Despite both being fowl, however, they are really nothing alike.  They eat the same food—grain, mash, bugs—whatever is available.  But chickens peck with sudden snaps of the neck that bring whiplash to mind.  The hungrier they are the faster they peck.  At feeding time their heads lurch toward the grain with such ferocity that my head hurts, and I wonder what cushions their small brains from becoming mush against their skulls.  Their hunger satisfied, they meander around the coop, casually pecking at straw, feathers, grains of sand, but still with the same mechanical whip-snap motion.

Ducks, on the other hand, definitely don’t peck.  In fact, their heads remain practically motionless while they feed.  The head merely points the bill, which opens and shuts with remarkable speed, as if plugged into a vibrator.  My slow eyes perceive a vague blur as bills pulverize a strand of straw into straw-dust.
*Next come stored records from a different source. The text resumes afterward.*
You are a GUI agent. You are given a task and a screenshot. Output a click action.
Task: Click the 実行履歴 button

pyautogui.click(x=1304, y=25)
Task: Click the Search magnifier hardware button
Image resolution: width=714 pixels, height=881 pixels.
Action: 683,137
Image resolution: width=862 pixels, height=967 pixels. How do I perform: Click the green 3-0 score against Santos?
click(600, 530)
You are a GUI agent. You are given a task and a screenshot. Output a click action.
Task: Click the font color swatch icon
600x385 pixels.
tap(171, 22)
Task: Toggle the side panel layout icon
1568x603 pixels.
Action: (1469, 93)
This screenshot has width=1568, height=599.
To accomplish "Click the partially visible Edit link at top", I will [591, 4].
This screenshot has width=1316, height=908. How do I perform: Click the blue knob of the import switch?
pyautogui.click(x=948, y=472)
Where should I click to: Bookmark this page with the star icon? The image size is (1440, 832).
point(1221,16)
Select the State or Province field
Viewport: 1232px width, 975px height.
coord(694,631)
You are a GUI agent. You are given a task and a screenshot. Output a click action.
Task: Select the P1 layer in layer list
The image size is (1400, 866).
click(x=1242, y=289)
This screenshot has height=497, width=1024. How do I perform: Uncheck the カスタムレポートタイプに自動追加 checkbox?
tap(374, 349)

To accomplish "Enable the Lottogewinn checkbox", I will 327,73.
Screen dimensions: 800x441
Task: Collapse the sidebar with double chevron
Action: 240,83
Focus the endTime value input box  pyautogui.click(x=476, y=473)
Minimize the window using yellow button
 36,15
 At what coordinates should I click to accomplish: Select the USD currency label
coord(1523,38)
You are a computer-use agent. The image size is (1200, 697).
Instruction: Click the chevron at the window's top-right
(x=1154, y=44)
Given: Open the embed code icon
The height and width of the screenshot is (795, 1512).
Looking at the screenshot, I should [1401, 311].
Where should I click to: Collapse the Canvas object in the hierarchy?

In contrast to whip-snapping chicken heads, chicken feet unfold and flex with a smooth, fluid motion.  This fact holds true with all chicken gaits, but becomes obvious to my eyes with the slow, searching gait employed in casual grazing and roost pacing.  I notice suddenly that each chicken breed has its own foot color.  White Leghorn: yellow.  Rhode Island Red: orange.  Araucana: steel gray.  Golden Sebright Bantam: blue-gray.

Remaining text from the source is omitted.